Septic inspectors Marvin “Junior” Cody and Ed Brown, in separate phone interviews, confirmed that the tank was 1,000 gallons, but both said that was more than sufficient for a house that size. Neither could recall any evidence of septic failure at the property.

In limbo

Along State Road 135 South, another property sits vacant. This one is not yet condemned, although no one is allowed to live there.

“I used to defend John (Kennard),” property owner Susan Showalter said. “We worked together teaching environmentally friendly septic practices. I’m the last person to pollute.”

She said Kennard appeared on her rental property after receiving a complaint from a tenant about a failing septic system. According to Showalter, he found standing water in a hole downhill from the dwelling. Based on this, Kennard declared the septic system to be failing.

Kennard disagrees. He said it wasn’t just water.

“There is a 4-foot (expletive) hole in her back yard,” Kennard said. “We can drive out there and look at it.”

That disagreement kicked off correspondence between health department employees and Showalter that demonstrates how confusing interactions with the agency can be.

In an email dated Nov. 22, 2011, environmental health specialist Reeves told Showalter that she could use an alternative septic method called “pump and haul.” An alarm notifies property owners when the septic tank is full, so a contractor can pump the tank.

As evidenced by receipts from Reed Excavating, Showalter immediately implemented this method.

On Feb. 8, 2012, Kennard testified against Showalter in a small-claims hearing related to a rental disagreement. He claimed that Showalter’s septic system was failing and that she had ignored all orders to rectify the situation.

“She had not paid her bill, so the alarm had been removed,” Kennard said.

Showalter said payment was delayed when the bill was misplaced in a file related to the case. Receipts show that the issue was resolved within a few days of the hearing.

A month later, an email from Reeves said Showalter could return to using the pump and haul method, but per an order from Kennard, she had to totally replace her septic system immediately.

Showalter responded with a request for a specific timeline. About a month later, she sent another message demanding a response.

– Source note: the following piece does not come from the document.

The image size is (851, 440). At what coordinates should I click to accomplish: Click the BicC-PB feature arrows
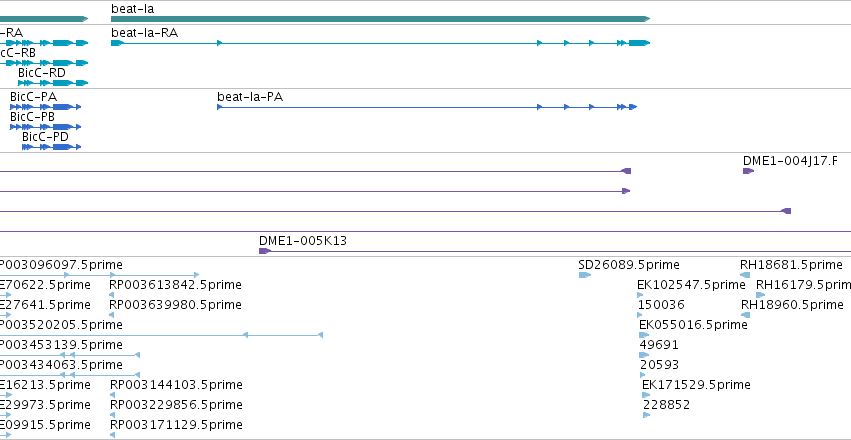coord(46,127)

An email from Reeves then stated that Kennard will no longer allow the pump-and-haul method.

The property has been vacant since 2010.

According to the final email in the series, as long as it is not occupied and Showalter does nothing, it will not be officially condemned.

She said the health department has refused to approve proposed changes to the property.

The Hayworths remain in a similarly confusing situation. The family sued the health department, demanding a reversal of the condemnation order.

On June 24, 2013, Judge Joseph Meek ruled that the family had no standing to bring suit because the county had not actually taken the land nor deprived the family of its value.

However, the health department has since contacted the family about leaving the house. The Hayworths have once again filed suit.

Since Aug. 15, 2011, the family has spent more than $20,000 in legal fees and inspection costs.

All they really want to do is live in their home, Amanda Hayworth said.

“We’ll spend every dollar that we have fighting this,” Lowell Hayworth said.